La formación académica de Maxwell incluye entre otras cosas, una maestría en Derechos Humanos Internacionales y Derecho Humanitario por la Universidad Europea Viadrina de Frankfurt (Oder). Inobjetablemente su visión representa no la de los pueblos africanos, que son el principal punto de expansión del cristianismo (especialmente el catolicismo), y si el de los amos de Bruselas.
La nueva narrativa europeísta impone un cristianismo reducido a un estereotipo: opresor, cómplice, retrógrado. Se borra cualquier matiz. No se distingue entre el catolicismo imperial belga o el español y/o el protestantismo anglosajón que, de hecho, fue responsable de horrores aún mayores que se popularizaron por el cine. Pero, claro, ¿por qué señalar a los anglosajones cuando el nuevo catecismo moral se escribe en inglés?

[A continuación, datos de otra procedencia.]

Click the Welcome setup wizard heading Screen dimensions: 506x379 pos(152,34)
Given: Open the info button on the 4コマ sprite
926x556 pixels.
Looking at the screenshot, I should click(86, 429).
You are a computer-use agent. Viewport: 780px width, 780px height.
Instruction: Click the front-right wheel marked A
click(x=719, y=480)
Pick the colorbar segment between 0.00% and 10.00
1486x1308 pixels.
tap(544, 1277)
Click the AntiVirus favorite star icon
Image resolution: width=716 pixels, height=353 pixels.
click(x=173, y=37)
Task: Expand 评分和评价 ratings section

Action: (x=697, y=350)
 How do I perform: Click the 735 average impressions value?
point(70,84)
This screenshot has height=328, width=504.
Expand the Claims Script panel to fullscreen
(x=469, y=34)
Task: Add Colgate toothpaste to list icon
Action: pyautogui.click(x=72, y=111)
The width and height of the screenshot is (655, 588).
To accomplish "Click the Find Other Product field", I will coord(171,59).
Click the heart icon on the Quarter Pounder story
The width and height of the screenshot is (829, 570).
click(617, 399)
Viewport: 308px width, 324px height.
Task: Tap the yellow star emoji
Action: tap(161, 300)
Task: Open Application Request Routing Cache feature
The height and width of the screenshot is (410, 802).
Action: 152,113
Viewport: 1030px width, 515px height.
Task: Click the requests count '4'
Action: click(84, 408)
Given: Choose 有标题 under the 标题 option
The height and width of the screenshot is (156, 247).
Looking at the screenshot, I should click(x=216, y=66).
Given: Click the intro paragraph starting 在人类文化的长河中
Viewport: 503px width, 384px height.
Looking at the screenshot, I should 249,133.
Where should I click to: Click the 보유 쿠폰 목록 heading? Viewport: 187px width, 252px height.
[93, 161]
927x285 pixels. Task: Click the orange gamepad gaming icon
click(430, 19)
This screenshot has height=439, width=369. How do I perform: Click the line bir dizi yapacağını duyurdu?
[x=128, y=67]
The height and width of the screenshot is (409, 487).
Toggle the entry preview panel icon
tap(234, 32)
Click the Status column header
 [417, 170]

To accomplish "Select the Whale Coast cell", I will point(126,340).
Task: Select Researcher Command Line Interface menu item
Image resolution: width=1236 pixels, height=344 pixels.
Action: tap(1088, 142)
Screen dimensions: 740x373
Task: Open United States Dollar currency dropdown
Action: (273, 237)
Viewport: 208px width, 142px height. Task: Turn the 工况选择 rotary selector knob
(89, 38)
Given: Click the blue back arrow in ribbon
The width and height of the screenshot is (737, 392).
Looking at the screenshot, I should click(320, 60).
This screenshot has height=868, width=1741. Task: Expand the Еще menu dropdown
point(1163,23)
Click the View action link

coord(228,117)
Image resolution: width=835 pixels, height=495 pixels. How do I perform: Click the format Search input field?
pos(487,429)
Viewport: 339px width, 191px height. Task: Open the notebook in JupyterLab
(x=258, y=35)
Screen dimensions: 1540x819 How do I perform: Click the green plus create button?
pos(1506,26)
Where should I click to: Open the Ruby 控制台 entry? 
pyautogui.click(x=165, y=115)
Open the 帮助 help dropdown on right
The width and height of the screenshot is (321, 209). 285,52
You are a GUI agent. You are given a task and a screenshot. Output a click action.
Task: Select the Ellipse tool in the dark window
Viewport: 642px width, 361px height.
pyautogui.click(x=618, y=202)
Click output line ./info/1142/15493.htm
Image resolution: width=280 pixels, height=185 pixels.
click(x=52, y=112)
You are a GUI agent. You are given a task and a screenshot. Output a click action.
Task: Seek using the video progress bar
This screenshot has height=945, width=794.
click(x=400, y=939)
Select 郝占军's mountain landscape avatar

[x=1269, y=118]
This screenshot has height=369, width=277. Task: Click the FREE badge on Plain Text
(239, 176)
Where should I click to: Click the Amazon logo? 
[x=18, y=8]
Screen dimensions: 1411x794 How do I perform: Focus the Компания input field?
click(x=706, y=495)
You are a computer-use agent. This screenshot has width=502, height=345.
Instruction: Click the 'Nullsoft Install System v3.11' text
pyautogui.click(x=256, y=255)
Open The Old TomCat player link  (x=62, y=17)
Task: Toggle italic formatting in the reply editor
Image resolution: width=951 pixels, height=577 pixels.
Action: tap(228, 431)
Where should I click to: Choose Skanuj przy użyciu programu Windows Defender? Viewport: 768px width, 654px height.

De pronto, la cruz se reemplaza por la bandera multicolor, el púlpito por ONGs financiadas por Soros y la prédica por manuales de género que ningún pueblo africano pidió, pero que todos deben aceptar si quieren un crédito, una carretera o un voto en Naciones Unidas. ¿Dónde queda la libertad de esos pueblos? Atrapada entre los condicionamientos del FMI y la diplomacia chantajista coercitiva del wokeismo global.
Maxwell no es un caso aislado. Forma parte de una camada de activistas y “pensadores” formados en Europa bajo la tutela de ONGs globalistas, cortes internacionales y universidades impregnadas de ideología posmoderna. Visten toga académica, pero repiten como dogma lo que les dictan desde la Comisión Europea o las fundaciones transnacionales. En sus discursos no hay una reconstrucción soberana, sino un recitado de las nuevas bienaventuranzas de la progresía: multiculturalismo vacío, diversidad obligatoria y relativismo agresivo.
No representan a África. Representan a sus financistas aunque su piel sea negra.
Curiosamente, estos predicadores nunca mencionan la responsabilidad de otras estructuras históricas que también esclavizaron o colonizaron. Tampoco dicen una palabra sobre las actuales formas de explotación cultural y simbólica, ni cuestionan el poder de las corporaciones que controlan medios, educación y pensamiento a nivel mundial. La crítica no es al poder; es solo a las formas incómodas de poder del pasado, cuyos intereses hoy han cambiado.
La meta de estos discursos no es la justicia ni la reparación histórica. Es el desarraigo. Eliminar la raíz cristiana de Europa e Iberoamérica, empezar por la católica, continuar por la ortodoxa y, más adelante, reemplazar toda identidad colectiva por un sujeto atomizado, sin pasado ni futuro, que consume, vota y repite slogans sin comprenderlos.
Por eso no sorprende que se reemplace la cruz por nuevos íconos: «arzobispas» abortistas, teología de género, misas inclusivas y derechos humanos descontextualizados. Pero eso no es fe: es parodia funcional al sistema.
Lo que estamos presenciando no es una crítica legítima a los excesos del pasado, sino una ofensiva ideológica que busca demoler las bases simbólicas de las civilizaciones que aún resisten. Desde el África profunda hasta la Rusia ortodoxa, pasando por Iberoamérica, el ataque es el mismo: destruir la identidad tradicional para imponer un nuevo orden tecnopolítico, fluido y obediente.
Y como toda guerra, esta también tiene soldados. Algunos van con uniforme; otros, con toga académica o teclado en mano. No todos son conscientes del rol que juegan. Algunos creen sinceramente que luchan por la justicia. Pero ya lo dijo Lenin: los tontos útiles siempre abundan.